Those who do a first aid course – and become accredited first aiders – know that their role is to provide assistance until expert help can be accessed.
The same is true for mental health first aid.
By attending the mental health first aid course, I’m not expected to be a mental health expert. But I do feel more prepared to help friends, family members and work colleagues if they’re struggling.
The two-day course gave countless insights to having tough conversations, handling difficult situations related to mental health challenges, and being part of early interventions that can really help people. It also gave me the confidence to feel I can say the right things in those situations.
So much so that I left feeling that, if as many people did mental health first aid as those who do physical first aid, our communities could be safer, more empathetic places.
Just like a physical first aid course, the mental health first aid course covers a range of the most common health problems that we might come across, including depression, anxiety, substance abuse, and more. Discussions around the signs and symptoms (not for diagnostic purposes, but to know how to assist until professional help can be accessed) were detailed. We were provided with practical strategies for helping people going through these issues – particularly in a crisis situation – as well as a comprehensive handbook to keep.

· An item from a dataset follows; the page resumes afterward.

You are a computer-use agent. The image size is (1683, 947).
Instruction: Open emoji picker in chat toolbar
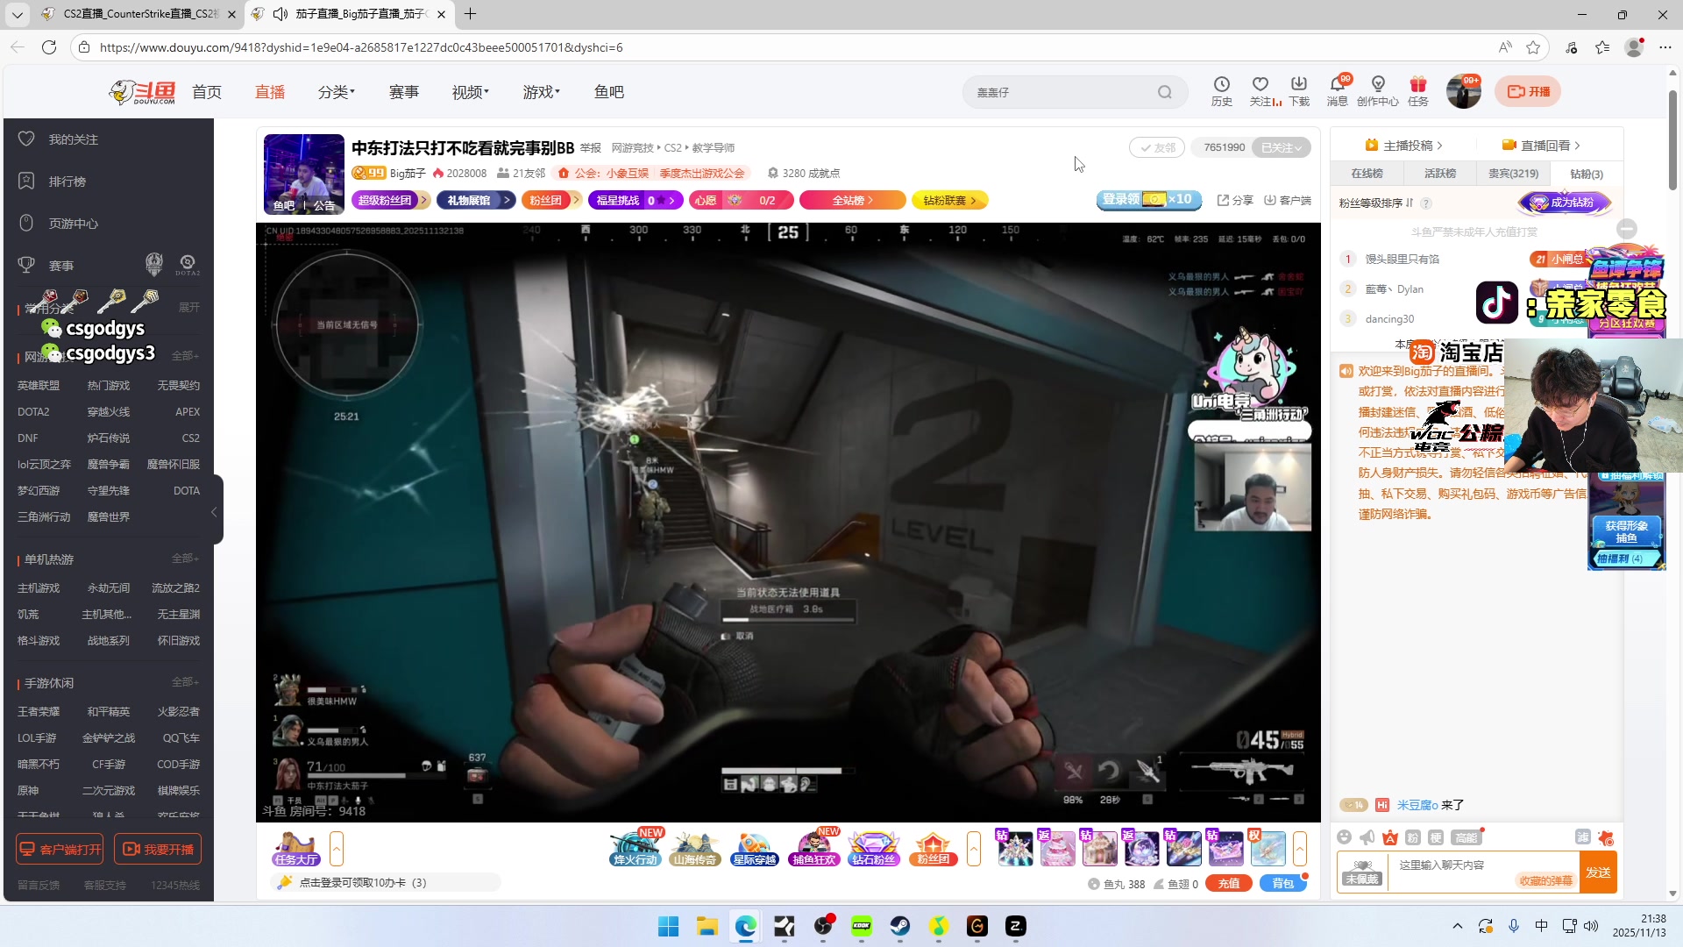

Attending the training through Fortem meant there were first responders and partners of first responders there, which helped to make it relatable as we discussed the issues we might be likely to come across.
There is also the option to complete an online test afterwards, in order to become an accredited mental health first aider. This accreditation stands for three years.
With a toolkit of practical strategies at our fingertips, I left the course feeling like I’ve learnt important new skills and have the potential to help the people around me.